Hello, and welcome to Retro-Spective, a review series where we analyze card-game video games from more than ten years ago! Last time we reviewed Kingdom Hearts: Re:Chain of Memories, a PlayStation 2 game ported to PlayStation 4. Before that, we reviewed the Pokémon Trading Card Game for the Nintendo Game Boy Color. This time around, we’re looking at another faithful video game adaptation of a card game. This is Yu-Gi-Oh! Nightmare Troubadour, a video game released by Konami for the Nintendo DS handheld system in 2005.
A classic “GOAT”-style Yu-Gi-Oh! TCG video game, Nightmare Troubadour is set within the confines of the original anime series’ Battle City arc. To elaborate, “GOAT” (abbreviated from “Greatest of All Time”) is an old-school format using cards up to 2005. This makes Nightmare Troubadour arguably the GOAT, insofar as GOAT-format Yu-Gi-Oh! video games are concerned.

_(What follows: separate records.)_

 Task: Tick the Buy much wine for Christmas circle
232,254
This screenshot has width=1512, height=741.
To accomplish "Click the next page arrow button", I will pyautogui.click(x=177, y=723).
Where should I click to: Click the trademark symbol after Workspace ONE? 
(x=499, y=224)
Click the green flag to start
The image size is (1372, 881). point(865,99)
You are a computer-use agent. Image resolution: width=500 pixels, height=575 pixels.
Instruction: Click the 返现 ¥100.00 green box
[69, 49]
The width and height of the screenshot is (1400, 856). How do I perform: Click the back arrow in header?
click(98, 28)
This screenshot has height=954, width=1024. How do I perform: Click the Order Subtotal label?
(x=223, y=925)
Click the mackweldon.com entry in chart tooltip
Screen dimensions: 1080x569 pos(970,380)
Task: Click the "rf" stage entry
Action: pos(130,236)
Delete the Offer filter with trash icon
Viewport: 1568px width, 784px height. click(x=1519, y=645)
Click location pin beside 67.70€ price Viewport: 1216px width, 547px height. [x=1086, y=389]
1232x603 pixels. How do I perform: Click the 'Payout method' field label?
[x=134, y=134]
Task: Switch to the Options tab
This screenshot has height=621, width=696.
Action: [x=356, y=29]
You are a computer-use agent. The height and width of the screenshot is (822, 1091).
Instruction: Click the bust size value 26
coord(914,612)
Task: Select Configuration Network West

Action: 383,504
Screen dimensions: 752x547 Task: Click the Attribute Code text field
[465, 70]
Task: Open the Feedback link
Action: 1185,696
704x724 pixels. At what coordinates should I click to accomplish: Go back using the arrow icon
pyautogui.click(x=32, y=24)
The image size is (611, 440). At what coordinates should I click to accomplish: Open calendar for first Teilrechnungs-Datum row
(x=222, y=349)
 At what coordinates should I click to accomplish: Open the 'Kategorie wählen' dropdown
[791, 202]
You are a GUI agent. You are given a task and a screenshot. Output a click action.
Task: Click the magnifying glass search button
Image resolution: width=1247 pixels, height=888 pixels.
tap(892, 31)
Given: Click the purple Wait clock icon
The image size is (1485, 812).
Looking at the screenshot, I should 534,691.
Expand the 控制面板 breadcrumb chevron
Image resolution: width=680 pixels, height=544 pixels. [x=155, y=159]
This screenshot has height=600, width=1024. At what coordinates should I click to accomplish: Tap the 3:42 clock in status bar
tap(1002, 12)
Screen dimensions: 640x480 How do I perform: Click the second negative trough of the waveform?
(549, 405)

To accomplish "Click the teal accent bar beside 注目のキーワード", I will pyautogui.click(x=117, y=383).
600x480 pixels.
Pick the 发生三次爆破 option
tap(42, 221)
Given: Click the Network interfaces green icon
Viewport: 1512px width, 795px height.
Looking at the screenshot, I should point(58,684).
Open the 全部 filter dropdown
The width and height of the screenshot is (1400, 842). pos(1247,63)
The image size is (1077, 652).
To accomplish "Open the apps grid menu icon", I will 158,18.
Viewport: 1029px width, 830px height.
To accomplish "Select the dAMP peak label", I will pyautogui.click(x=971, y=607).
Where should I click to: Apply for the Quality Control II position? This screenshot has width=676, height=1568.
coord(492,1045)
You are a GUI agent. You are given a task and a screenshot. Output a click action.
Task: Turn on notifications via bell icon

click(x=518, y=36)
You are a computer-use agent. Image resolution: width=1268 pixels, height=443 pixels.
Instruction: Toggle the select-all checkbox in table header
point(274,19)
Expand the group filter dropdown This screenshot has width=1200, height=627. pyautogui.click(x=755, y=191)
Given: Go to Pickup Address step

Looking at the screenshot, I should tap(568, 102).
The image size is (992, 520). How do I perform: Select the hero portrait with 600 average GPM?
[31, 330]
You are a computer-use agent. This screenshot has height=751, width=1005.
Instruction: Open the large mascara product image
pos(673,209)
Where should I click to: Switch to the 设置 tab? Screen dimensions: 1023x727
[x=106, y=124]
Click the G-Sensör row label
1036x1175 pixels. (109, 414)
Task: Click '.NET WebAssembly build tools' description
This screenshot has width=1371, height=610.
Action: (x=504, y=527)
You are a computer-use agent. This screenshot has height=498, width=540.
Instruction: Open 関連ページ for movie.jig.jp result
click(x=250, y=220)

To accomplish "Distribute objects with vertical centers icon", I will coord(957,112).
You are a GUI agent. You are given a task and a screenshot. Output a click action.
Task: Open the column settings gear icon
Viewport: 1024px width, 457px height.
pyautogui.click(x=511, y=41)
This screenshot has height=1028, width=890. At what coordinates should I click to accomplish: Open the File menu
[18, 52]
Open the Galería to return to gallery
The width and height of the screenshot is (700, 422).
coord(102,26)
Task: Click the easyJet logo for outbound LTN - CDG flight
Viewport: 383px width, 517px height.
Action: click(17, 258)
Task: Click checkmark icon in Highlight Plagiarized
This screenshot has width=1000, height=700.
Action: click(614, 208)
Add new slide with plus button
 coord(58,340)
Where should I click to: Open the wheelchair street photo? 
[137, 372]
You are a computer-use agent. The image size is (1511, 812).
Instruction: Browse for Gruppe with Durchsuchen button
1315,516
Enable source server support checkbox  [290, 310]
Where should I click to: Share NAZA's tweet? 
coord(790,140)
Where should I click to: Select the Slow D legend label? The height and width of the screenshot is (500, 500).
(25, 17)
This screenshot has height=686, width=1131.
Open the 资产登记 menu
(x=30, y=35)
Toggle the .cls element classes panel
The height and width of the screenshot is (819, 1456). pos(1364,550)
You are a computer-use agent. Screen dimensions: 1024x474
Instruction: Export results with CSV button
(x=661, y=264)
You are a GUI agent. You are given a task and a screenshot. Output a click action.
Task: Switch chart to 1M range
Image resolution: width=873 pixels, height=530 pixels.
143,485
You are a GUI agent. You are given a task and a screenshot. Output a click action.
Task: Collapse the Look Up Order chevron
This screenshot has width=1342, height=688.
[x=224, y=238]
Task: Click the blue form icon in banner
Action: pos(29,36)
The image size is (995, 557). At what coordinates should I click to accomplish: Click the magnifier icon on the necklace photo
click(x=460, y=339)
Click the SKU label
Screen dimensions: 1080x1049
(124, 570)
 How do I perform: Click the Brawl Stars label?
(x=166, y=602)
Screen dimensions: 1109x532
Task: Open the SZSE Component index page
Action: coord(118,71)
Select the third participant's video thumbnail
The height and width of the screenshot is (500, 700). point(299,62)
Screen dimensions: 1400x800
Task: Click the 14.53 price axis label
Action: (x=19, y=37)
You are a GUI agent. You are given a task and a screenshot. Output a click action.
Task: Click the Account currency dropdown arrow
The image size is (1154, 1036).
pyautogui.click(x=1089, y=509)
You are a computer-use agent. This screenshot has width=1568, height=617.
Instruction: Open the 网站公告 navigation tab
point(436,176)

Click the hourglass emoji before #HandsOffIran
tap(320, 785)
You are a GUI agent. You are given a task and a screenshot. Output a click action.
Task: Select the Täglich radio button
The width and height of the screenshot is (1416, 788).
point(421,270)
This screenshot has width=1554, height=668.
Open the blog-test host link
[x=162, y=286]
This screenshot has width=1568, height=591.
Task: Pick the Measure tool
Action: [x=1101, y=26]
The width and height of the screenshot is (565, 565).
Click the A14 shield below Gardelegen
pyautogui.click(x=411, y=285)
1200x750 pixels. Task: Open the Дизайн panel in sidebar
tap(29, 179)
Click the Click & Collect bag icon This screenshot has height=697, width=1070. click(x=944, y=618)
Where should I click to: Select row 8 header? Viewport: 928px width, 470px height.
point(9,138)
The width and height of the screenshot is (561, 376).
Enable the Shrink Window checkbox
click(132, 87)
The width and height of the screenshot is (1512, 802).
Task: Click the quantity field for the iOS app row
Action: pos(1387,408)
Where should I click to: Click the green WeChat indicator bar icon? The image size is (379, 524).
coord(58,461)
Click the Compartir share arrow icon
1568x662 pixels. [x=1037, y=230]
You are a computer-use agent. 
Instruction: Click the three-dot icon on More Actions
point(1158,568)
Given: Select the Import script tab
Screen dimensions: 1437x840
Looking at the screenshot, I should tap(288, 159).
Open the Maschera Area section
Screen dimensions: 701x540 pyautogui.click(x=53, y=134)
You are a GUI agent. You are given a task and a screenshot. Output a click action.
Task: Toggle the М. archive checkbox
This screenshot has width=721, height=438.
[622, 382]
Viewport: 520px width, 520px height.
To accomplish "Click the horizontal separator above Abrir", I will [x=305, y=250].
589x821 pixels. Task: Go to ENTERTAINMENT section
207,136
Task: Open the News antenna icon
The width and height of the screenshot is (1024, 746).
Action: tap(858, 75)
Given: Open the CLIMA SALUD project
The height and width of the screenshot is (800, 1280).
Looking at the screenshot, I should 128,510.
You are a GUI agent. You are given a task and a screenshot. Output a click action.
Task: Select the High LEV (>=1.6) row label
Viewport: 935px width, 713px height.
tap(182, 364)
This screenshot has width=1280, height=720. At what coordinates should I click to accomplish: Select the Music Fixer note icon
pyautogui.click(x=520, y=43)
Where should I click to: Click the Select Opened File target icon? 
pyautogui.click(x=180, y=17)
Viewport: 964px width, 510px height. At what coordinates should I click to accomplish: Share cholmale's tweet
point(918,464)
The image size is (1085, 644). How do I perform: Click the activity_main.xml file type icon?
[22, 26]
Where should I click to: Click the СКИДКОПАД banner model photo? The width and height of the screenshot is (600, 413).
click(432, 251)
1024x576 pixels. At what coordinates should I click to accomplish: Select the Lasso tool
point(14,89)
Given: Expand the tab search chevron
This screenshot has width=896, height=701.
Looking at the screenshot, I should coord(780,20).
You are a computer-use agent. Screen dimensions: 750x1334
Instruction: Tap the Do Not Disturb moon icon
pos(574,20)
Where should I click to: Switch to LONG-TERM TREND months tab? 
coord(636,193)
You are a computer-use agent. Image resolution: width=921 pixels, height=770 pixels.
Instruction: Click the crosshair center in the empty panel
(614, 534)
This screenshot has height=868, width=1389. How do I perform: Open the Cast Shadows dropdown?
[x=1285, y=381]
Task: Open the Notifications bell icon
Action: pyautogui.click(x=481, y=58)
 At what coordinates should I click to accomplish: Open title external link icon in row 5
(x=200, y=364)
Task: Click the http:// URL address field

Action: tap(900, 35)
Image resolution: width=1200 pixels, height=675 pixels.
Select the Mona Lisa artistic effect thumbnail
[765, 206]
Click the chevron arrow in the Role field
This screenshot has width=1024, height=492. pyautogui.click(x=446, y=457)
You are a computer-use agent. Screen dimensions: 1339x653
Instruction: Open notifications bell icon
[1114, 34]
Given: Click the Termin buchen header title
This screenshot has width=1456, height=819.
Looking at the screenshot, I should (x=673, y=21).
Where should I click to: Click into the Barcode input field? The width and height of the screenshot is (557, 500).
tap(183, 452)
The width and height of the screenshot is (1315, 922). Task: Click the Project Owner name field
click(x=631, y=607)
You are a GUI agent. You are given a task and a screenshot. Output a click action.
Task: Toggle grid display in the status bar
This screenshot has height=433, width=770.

But I’ve blathered on enough. On to the review!
Table of Contents
ToggleYu-Gi-Oh!‘s Old-School Appeal
When Nightmare Troubadour first came out, the anime series Yu-Gi-Oh! GX was already well underway to massive acclaim from some fans. However, the shift from the Duel Monsters series to GX left other fans with a sour taste.
Nightmare Troubadour served to semi-remedy this merely by existing. In it, such classic tropes as the contemporary Duel Disk system, Shadow Games, and KaibaCorp’s pseudo-state are all present. There’s even a Virtual World arc at play later in the game. These were a majority of aspects that old-school players of the game have come to cherish.
As such, the story elements of Nightmare Troubadour are something to seriously consider as a huge positive. Granted, while I, circa 2005, didn’t know what in the world a “troubadour” was, looking back I see that “troubadour” maybe doesn’t make much sense here. Well, perhaps it does; there’s a lot of traveling and playing an entertaining card game in this video game. It is advised not to think about it too much.
But whatever the point of naming the game based on a bard or traveling busker is, this game still seems to hold up. Why?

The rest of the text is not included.